Your father's story is an amazing experience and written in the NOW w/those short sentences, almost breathless, makes it very compelling. 

The first chapter that speaks so clearly of young Sol's personality, boasting of his looks, his smarts, and how he hates what shames him/that old white horse that carries the rags and brushes he must sell, and his father who disdains him as a curse for causing a failed trip to America.

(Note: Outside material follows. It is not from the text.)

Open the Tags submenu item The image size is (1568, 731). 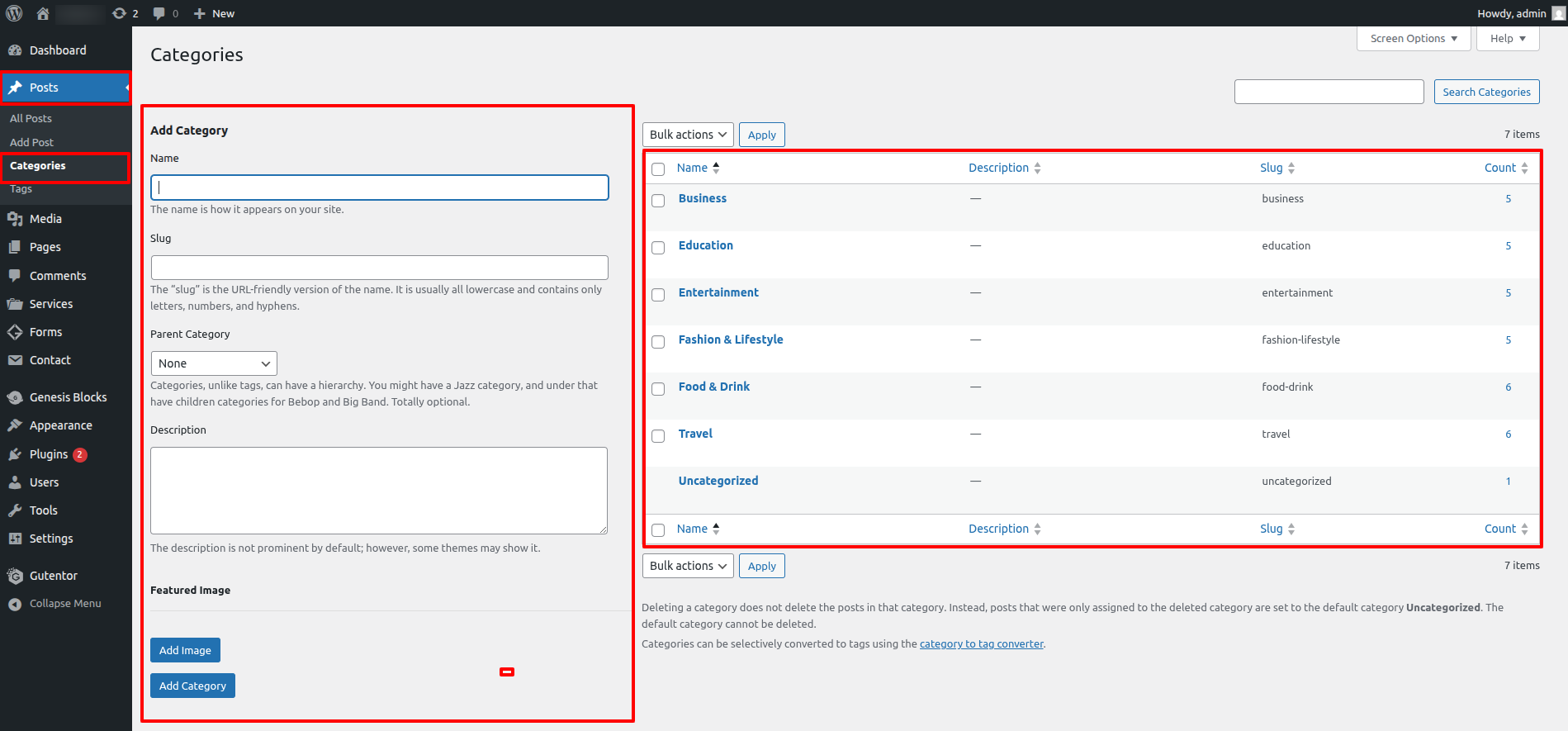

    "I know what I like to do , and I can do it, but I'm not good at taking orders from anyone....I'm too ambitious.." Sol says 

And you read on of his clever escapes from the Germans, his dangerous work with the Partisans, and then siding with the Russians  to gain more control in his life.  And all this as he sees his family and Jewish culture being erased in the most demeaning ways.   You realize he was regularly confronted with life and death experiences that demanded he re-invent himself so, as you say in the title "    THE NAZIS COULD NOT KILL HIM", or the Russians, or the Circus Man or the accidents that almost took him down.  The anger that seethed in him, and drove him  to violence when , at last,he could cut down the fleeing Germans like they did his people, was hard to take but understandable.   He strove to be outstanding in his experiences and spoke of them boastfully as if he was speaking for his family, his people whose chance to excel was taken from them. 

His love affair with Luba, his wife, was as precarious as his military journey, both despair and anger at separation, almost giving up, but then the wonderful  miracle of the chance meeting at a railroad station. By this time  Sol knew she had saved his life with her own brand of toughness, a more tender one. 

The book is a special experience, Lisa.     Is the book from a diary that he kept?  Did he write in the present tense or did you translate and present it as such?  Or did he tell you the story as you spell out on the cover of the book., and you put it in order?   It is very effective.  I am really impressed.